As I mentioned before my saws and their blades are about $400 to $500 a piece and I made that money back in labor. I got to where I could cut a drawer, dado and rabbet, and assembly in 10 minutes per drawer. Faster if multiple people.

So if say on the maslow I was making decorative drawer fronts. 3 bits: A straight bit for drilling and cutting part out and cutting pockets, a v bit for cutting scroll work and patterns, and a raised panel bit for interior panel pock edges. SO if the z-axis was complicated would switching the whole sled assembly be too expensive?

with a touchplate, a Z axis calibration is pretty fast, and not all bits can be
chucked to the same length (small carving bits just aren’t as long as big bits)

David Lang

too expensive is a matter for you to determine, keep in mind the maslow is slow,
so the bit changing is probably far less of your overall time than you are
thinking

There is a difference with a machine running while I do something else and than fighting router bits. I cant tell you how many times I have had bits get stuck in a collet or the wrench vanish etc and spend a half hour to hour trying to remove the bit and end up damaging it.

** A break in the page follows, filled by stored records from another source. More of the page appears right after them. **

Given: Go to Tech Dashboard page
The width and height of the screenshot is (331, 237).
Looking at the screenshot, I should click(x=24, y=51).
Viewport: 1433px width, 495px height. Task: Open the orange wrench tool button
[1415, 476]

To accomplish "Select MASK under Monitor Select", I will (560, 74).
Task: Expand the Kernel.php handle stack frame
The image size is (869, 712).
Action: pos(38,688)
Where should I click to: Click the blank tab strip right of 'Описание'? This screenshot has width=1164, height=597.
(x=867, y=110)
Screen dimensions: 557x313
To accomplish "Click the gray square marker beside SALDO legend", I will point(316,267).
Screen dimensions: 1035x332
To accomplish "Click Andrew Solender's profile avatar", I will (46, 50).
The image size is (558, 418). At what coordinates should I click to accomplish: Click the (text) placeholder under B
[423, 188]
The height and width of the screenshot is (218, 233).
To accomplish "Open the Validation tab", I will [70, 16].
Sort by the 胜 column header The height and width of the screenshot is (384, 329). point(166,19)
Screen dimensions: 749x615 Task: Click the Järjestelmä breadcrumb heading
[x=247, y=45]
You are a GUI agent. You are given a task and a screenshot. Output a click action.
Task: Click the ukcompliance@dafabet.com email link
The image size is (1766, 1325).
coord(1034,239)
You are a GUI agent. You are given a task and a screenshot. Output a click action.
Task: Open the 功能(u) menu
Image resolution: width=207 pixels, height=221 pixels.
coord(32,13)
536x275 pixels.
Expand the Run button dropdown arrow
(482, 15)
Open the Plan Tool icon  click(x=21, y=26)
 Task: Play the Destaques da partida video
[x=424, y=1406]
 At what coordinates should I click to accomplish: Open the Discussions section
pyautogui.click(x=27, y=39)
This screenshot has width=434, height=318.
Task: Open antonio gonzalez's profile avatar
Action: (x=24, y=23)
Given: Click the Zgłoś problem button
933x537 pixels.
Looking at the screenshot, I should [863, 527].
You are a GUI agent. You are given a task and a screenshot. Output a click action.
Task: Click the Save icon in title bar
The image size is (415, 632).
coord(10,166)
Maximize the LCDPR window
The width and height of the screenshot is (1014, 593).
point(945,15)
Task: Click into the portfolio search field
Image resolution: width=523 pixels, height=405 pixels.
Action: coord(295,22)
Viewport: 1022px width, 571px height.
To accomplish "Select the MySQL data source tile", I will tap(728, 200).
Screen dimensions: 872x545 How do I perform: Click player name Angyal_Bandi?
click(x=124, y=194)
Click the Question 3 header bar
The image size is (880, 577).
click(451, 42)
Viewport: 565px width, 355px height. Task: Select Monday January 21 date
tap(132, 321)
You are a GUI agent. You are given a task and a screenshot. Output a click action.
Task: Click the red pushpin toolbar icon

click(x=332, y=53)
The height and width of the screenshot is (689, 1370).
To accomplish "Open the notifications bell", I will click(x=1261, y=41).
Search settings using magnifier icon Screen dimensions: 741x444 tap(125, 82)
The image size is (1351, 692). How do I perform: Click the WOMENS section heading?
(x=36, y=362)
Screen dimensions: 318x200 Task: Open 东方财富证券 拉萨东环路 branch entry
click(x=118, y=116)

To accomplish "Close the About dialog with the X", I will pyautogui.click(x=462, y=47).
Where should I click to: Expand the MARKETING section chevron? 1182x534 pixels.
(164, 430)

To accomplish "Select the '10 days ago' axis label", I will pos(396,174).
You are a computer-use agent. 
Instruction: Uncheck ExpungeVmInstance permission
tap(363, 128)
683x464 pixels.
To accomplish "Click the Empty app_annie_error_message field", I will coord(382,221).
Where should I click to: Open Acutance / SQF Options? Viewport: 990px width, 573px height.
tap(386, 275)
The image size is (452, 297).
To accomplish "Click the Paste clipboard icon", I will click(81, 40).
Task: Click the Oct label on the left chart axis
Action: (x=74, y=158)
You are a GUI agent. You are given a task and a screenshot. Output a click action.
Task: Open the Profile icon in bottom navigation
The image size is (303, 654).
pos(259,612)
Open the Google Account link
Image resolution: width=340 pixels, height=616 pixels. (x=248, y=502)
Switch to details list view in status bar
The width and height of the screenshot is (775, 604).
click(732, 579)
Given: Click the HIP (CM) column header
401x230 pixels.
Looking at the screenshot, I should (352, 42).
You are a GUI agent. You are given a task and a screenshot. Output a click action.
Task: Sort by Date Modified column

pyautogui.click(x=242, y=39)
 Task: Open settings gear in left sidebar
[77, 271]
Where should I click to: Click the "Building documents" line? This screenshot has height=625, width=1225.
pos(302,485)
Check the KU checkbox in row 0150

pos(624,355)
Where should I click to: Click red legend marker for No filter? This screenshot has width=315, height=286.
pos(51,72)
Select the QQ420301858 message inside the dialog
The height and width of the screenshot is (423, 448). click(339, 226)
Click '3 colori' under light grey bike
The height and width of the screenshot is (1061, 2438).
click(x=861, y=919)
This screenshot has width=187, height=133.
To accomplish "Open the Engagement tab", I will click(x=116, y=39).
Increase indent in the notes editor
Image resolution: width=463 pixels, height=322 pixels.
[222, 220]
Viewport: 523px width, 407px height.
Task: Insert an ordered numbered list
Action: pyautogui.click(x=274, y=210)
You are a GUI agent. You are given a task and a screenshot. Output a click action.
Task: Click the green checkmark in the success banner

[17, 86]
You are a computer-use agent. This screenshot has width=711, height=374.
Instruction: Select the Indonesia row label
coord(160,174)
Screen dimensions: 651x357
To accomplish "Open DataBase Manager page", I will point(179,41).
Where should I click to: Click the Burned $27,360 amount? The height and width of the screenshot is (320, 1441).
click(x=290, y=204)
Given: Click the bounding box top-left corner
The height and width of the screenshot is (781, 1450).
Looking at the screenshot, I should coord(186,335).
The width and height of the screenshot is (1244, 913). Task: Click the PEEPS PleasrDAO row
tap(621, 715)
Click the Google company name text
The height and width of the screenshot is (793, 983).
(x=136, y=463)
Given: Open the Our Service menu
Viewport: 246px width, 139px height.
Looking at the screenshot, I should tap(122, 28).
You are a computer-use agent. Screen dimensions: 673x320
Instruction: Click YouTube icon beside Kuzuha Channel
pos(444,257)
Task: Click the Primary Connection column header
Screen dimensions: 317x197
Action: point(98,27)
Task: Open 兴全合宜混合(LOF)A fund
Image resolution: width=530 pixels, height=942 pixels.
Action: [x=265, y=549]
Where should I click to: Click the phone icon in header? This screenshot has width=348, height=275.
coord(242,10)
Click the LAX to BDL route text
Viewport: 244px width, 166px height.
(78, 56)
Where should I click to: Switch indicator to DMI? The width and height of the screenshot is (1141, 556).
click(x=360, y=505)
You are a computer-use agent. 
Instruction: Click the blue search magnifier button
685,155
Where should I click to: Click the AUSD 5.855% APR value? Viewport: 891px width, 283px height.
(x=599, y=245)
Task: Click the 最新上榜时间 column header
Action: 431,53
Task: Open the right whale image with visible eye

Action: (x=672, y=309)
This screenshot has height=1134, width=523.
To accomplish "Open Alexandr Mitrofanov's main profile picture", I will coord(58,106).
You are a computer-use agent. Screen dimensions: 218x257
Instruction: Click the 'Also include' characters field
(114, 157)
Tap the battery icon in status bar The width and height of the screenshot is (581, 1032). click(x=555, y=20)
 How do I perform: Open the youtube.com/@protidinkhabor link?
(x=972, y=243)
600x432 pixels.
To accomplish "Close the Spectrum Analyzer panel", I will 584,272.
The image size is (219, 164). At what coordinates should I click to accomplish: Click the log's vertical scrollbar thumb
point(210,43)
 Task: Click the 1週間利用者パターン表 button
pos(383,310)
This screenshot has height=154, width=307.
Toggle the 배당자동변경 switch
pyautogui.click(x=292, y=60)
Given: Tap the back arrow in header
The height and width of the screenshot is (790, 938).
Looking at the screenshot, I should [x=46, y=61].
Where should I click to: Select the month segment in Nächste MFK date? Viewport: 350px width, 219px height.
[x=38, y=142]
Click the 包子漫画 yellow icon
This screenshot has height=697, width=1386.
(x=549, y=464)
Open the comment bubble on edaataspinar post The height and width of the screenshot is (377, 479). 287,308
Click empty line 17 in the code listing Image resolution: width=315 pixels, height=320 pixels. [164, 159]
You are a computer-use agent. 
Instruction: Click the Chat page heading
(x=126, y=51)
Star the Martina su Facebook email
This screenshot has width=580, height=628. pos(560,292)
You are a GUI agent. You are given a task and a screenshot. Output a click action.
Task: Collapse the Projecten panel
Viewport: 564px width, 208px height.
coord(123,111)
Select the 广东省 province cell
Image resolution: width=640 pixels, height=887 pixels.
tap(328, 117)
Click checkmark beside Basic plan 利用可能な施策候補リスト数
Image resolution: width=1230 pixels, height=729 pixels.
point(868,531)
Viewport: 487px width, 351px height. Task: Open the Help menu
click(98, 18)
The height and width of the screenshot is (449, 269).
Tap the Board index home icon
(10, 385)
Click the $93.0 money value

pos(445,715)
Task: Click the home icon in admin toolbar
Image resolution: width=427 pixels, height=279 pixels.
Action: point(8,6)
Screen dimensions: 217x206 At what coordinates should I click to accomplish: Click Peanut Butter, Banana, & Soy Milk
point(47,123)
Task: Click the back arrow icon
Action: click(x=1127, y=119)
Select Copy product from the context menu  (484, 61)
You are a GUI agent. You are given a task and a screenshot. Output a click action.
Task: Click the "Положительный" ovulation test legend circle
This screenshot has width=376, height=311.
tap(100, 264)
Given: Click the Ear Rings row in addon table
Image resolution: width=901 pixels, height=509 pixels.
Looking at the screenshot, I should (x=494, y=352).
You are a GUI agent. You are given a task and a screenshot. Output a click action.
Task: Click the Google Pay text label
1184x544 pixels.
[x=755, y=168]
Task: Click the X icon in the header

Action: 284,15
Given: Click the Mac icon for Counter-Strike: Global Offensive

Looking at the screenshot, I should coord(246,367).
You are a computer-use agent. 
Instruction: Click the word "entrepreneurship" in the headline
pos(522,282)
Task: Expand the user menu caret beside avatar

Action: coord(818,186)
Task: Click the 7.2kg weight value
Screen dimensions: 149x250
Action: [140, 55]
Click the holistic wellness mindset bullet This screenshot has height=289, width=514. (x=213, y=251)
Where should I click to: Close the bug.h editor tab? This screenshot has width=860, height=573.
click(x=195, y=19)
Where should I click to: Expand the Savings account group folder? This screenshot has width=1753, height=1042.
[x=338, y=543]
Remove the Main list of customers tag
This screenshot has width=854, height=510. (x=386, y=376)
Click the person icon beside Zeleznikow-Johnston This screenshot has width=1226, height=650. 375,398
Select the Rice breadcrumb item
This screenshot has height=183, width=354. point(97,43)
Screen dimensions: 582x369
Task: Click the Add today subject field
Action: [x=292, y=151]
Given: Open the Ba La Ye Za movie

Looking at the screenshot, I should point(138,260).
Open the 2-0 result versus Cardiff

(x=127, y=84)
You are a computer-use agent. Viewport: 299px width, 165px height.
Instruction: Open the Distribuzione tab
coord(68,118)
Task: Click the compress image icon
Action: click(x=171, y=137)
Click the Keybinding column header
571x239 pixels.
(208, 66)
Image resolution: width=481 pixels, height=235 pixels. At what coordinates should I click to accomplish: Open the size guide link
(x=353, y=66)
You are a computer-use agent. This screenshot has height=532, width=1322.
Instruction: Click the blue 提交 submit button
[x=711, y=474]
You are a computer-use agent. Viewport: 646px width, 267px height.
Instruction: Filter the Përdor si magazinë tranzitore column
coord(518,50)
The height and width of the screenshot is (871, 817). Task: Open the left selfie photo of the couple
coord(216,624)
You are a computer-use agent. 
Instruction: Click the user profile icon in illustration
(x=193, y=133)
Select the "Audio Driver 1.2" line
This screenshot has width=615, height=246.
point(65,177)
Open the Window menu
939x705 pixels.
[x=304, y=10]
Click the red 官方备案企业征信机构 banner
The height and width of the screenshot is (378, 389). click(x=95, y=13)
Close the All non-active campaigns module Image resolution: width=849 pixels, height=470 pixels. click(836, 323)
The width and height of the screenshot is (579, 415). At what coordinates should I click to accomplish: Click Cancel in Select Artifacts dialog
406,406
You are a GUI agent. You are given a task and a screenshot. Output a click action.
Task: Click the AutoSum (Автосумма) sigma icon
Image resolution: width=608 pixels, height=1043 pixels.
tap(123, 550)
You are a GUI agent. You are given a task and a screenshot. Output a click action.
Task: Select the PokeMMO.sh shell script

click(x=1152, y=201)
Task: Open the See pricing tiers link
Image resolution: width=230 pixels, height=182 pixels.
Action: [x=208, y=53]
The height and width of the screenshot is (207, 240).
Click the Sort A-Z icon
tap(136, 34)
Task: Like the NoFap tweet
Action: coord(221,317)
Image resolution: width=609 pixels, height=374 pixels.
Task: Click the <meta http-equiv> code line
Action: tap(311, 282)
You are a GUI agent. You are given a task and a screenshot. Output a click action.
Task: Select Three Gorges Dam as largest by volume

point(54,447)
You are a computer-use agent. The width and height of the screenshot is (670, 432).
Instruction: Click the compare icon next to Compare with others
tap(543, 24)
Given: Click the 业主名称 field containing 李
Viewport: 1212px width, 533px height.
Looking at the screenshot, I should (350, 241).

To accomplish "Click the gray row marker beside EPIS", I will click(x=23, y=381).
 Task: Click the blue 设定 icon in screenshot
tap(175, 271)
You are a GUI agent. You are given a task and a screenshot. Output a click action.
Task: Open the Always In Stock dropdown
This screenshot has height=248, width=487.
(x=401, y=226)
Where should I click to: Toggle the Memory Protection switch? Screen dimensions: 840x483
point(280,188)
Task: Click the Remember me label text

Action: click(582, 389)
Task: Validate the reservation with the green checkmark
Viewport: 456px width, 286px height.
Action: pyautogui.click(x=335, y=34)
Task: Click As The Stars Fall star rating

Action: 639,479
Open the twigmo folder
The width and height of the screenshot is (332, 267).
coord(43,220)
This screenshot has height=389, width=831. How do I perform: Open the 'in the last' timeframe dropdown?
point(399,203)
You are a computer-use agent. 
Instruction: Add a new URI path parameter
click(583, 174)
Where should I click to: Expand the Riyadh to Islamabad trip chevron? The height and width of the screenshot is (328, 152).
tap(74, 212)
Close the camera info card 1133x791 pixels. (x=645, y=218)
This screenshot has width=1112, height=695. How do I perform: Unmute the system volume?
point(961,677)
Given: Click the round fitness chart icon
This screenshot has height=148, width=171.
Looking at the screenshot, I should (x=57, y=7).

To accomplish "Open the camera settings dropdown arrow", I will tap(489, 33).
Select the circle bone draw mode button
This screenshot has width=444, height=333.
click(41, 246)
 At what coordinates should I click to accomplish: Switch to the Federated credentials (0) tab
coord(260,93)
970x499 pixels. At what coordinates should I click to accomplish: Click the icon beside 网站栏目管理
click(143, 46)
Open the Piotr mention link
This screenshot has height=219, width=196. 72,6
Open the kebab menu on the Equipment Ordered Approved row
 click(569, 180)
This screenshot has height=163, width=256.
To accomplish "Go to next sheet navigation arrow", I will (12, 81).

I think it happens because the bits heat up or something I dont know. I have one router that I could not pull the bit out using a vise a pliers! Had to resort to a heat gun to get it out. And the heat warped the casing.

Its the same changing saw blades on a saw- in theory takes under a minute- but in practice I have had to spend all day trying to get a blade off.

if you buy a quick change chuck it’s easier to change the bit without having to remove the router from the maslow machine. just get a long allen t wrench

people use them a lot on router tables.

for free hand work they are not as beneficial since the router is easier to access.

1 Like

I believe you can buy the parts for each Z axis for about $200 + the cost of the wood + the time invested to make multiple sleds = a personal decision for each of us. It sounds to me like paying less than $250 so that you have the ease of grabbing a new sled off the wall and plugging in the connectors would be well worth it. I haven’t set up my Maslow so I have no idea what setting a Z height is like. I would definitely like to see a way to set tool length offsets (TLO) for quick change bits. Having TLO and work shift offset would be great IMO.

I bought a second router because I was doing a lot of projects with different size bits. I found it just more convenient to to do bit changes that way.

You mean changing the router not the bit?

Yes, I have two R22002 routers and I just kept one size bit in one and another size bit in the other. To do a bit change, I just unlatch the router base, pull out the router and swap in the other one. I would still zero the z-axis but if you get the bits at the exact same depth, that step could be avoided. The nice thing also if you have 3-bits in your cut, you can swap the bit on the router not being used while the machine is running and be ready to swap it in when needed.

2 Likes

Thanks, That is what I did with manual carving with routers as well. I appreciate that my ideas seem validated.